** Short task **
In the excerpt below, for which theater did Peter Joseph von Lindpaintner compose the music for Faust I?

** Selected excerpt **
══════
Popular musical arrangements in the nineteenth century home: A study of the Harmonicon supported by digital tools

David Lewis and Kevin Page

Musicologists often remove all traces of the scaffolding used to construct their scholarship at the point of completion – presenting information about bibliographic and evidential sources, but not describing the tools and digital resources used. This makes an analysis of the state of digital support for musicology harder to achieve. In this paper, we consider both outcome and scaffolding, presenting a musicological study built upon digitised library resources, which made use of digital tools, and then considering the digital affordances that were required by the study.

We explore the musical content of the music periodicals, The Harmonicon (1823-1833) and The Musical Library (1834-1837), considering what it tells us about music making and reception in early nineteenth-century England. Journals such as these are important both for bringing a wide range of music into the home, but also for adapting music written for concert halls and the opera for the domestic sphere through musical arrangement. Since this music was more accessible to many than ticket prices, its selection and deployment in such volumes would have been critical for shaping an audiences musical tastes. At the same time, the editor was compelled to tailor the music to the abilities and interests of the audience, in an economically highly challenging environment.

This musicological study was supported by digital tools at multiple stages in the process. We describe the interaction between tools and scholarship, reflecting on where these were strong, but also considering opportunities for future development. We do this in terms of an iterative model of research, digitisation and editing, acknowledging that research must be able to continue despite imperfections and absences in tools, resources and digital data.

Open Edirom: From hybrid music edition to open data publication

Lena Frömmel, Tobias Bachmann, Anna Plaksin and Andreas Münzmay

The OPEN Edirom project is developing a digital edition of incidental music for Goethe’s play Faust, representing an innovative initiative within the realm of music philology and MEI/TEI edition. Embracing the "data first" principle, OPEN Edirom prioritizes making its content openly accessible, thereby enabling diverse potential uses for researchers and performers. Our aim involves presenting the scholarly text and music edition in its entirety, incorporating its various forms of data, i.e. music, texts, source images, metadata, and annotations, all displayed with Edirom software.

The piece we edit in this project is Goethe’s renowned play Faust I, as adapted by Carl Seydelmann, along with the corresponding music composed by Peter Joseph von Lindpaintner for the Court Theatre in Stuttgart. The work premiered in 1832.

This paper delves into the concept of music edition as open data publication and delineates its advantages over analog and hybrid editions in terms of reusability and alignment with the FAIR principles. It also addresses the challenges encountered in data preparation, both specific to incidental music and in general data processing. Furthermore, we propose solutions and recommendations for similar projects based on our insights.
══════
** Supplied information **
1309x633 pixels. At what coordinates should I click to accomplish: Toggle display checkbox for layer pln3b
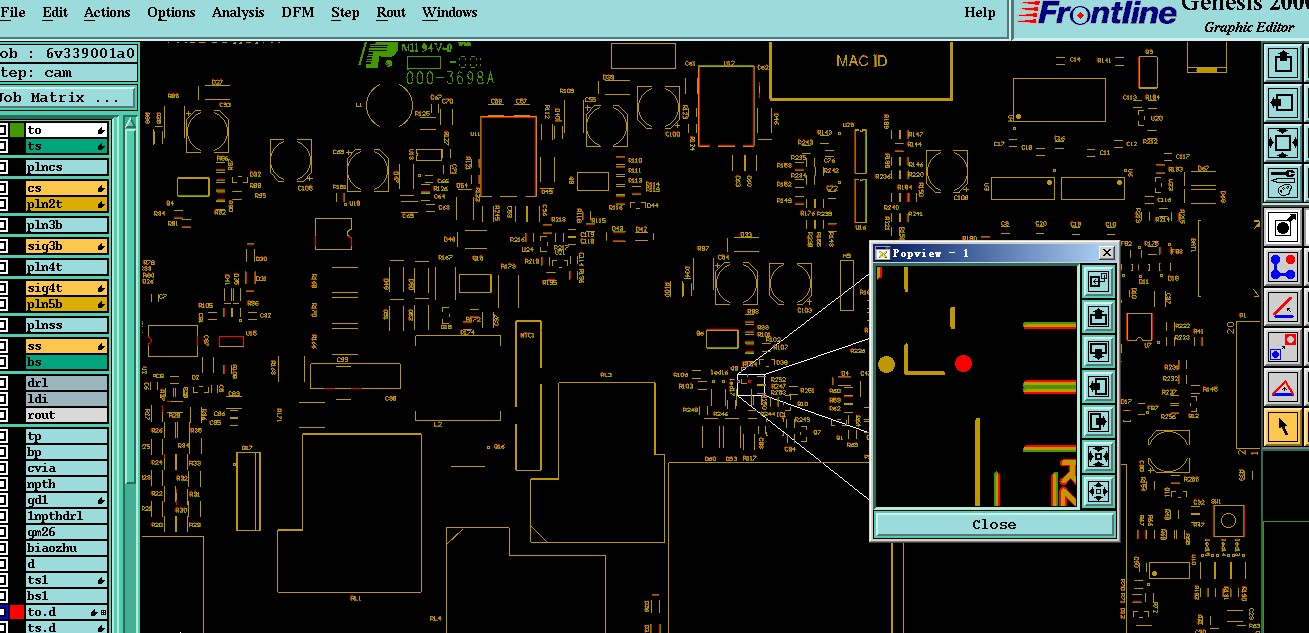[4, 226]
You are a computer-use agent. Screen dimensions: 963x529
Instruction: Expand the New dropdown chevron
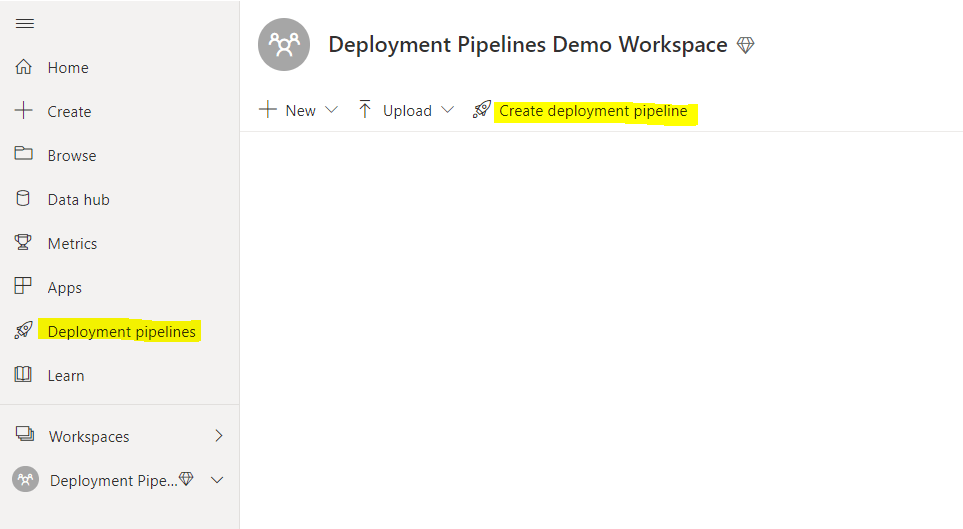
══════
** The answer **
The Court Theatre in Stuttgart.